## Start

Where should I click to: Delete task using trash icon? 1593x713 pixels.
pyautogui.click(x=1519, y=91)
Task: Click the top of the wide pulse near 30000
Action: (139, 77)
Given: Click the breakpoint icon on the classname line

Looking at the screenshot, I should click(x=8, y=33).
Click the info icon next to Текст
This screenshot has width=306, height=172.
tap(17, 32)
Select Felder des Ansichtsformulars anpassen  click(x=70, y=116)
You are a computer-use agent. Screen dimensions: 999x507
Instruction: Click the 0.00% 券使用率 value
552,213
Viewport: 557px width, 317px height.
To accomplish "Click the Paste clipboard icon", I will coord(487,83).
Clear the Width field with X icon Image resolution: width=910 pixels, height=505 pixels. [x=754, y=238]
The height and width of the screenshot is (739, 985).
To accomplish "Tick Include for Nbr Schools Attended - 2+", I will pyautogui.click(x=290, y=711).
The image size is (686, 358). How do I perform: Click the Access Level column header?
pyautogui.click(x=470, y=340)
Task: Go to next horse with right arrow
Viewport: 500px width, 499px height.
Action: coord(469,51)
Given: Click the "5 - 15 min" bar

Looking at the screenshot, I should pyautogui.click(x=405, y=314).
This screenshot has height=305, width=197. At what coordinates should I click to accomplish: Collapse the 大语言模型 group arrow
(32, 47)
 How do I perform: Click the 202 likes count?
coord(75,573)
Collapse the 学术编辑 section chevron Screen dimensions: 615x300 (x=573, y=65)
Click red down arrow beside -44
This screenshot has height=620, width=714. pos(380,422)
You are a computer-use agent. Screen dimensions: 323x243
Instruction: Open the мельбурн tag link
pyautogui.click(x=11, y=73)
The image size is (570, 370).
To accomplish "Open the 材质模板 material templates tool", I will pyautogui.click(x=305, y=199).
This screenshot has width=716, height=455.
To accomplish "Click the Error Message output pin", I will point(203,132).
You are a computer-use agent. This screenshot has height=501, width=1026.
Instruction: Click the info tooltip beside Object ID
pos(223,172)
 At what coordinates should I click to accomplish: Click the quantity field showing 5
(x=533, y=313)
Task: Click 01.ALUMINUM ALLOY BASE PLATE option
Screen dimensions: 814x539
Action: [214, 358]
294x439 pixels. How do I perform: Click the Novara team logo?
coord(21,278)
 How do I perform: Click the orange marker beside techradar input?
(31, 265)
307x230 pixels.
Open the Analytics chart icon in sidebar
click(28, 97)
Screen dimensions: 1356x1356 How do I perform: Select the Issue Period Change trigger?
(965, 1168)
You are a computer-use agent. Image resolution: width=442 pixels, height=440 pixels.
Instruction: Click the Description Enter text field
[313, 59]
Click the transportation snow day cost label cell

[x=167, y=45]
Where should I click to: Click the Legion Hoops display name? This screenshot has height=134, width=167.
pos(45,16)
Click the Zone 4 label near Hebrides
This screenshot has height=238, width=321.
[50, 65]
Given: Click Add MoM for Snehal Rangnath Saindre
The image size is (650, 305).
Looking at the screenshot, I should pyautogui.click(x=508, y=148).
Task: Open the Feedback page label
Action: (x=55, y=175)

## End

Pull out, word for word, the lines from the one containing "At what coordinates should I click to accomplish: Click" through the last line of the items, both ends included.

 At what coordinates should I click to accomplish: Click the quantity field showing 5
(x=533, y=313)
Task: Click 01.ALUMINUM ALLOY BASE PLATE option
Screen dimensions: 814x539
Action: [214, 358]
294x439 pixels. How do I perform: Click the Novara team logo?
coord(21,278)
 How do I perform: Click the orange marker beside techradar input?
(31, 265)
307x230 pixels.
Open the Analytics chart icon in sidebar
click(28, 97)
Screen dimensions: 1356x1356 How do I perform: Select the Issue Period Change trigger?
(965, 1168)
You are a computer-use agent. Image resolution: width=442 pixels, height=440 pixels.
Instruction: Click the Description Enter text field
[313, 59]
Click the transportation snow day cost label cell

[x=167, y=45]
Where should I click to: Click the Legion Hoops display name? This screenshot has height=134, width=167.
pos(45,16)
Click the Zone 4 label near Hebrides
This screenshot has height=238, width=321.
[50, 65]
Given: Click Add MoM for Snehal Rangnath Saindre
The image size is (650, 305).
Looking at the screenshot, I should pyautogui.click(x=508, y=148).
Task: Open the Feedback page label
Action: (x=55, y=175)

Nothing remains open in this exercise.